For Apple, the strategic upside of using Messages as the hub is massive. It anchors AI usage directly to the Apple ecosystem instead of ceding attention to standalone chatbot apps or web interfaces. It also reinforces the company’s narrative that AI is not some separate destination but a capability woven into the tools people already use—much like how features such as Live Text or Visual Lookup just quietly appear wherever they make sense. If Siri is just another “participant” in your chats, the AI becomes less of a product, more of a presence. And because Messages is end-to-end encrypted and deeply associated with Apple’s privacy branding, the whole experience gains a level of built-in trust that’s hard for cloud-first competitors to match.

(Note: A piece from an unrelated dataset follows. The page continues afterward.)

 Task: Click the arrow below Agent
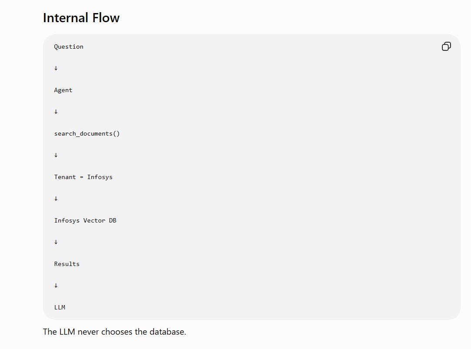coord(56,112)
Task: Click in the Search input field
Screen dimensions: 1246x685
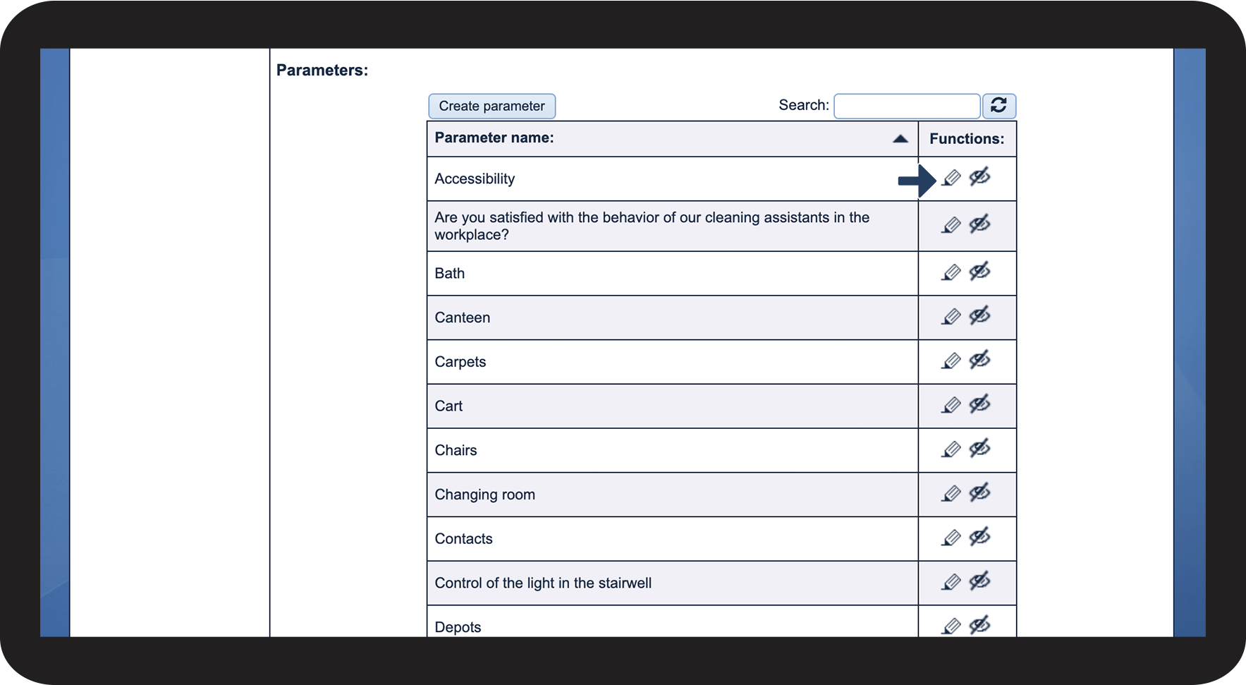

There will be trade-offs. Some power users will prefer the clean separation of a dedicated AI app; some developers will be wary of giving Apple another layer of control over their relationships with users. There are also real UX questions: how do you avoid flooding people’s chat lists with bot threads? How do you keep AI agents from turning into spammy notification machines? How do you design transparent permission prompts that explain what each bot can access and remember, without overwhelming the average user? Those are all solvable problems, but they require careful design and clear rules, not just a new API.

Still, the direction of travel feels obvious. Apple is already on track to ship a much more capable Siri chatbot in iOS 27, backed by upgraded models and deeper OS hooks. Messages for Business has proven that chat as an interface can handle real transactions, scheduling, and support at scale. The developer community has demonstrated that people are willing to go to surprising lengths—up to and including building Mac mini farm backends—just to get AI into iMessage. All that’s missing is the connective tissue.

If Apple chooses to lean into Messages as the home for conversational AI, it won’t just be shipping another chatbot. It will be turning its most human app into the control center for the next decade of computing—where you don’t just talk to people, you talk to software that talks back, understands context, and quietly works in the background on your behalf. For a company that built its brand on making technology feel personal, that might be the most Apple way to do AI yet.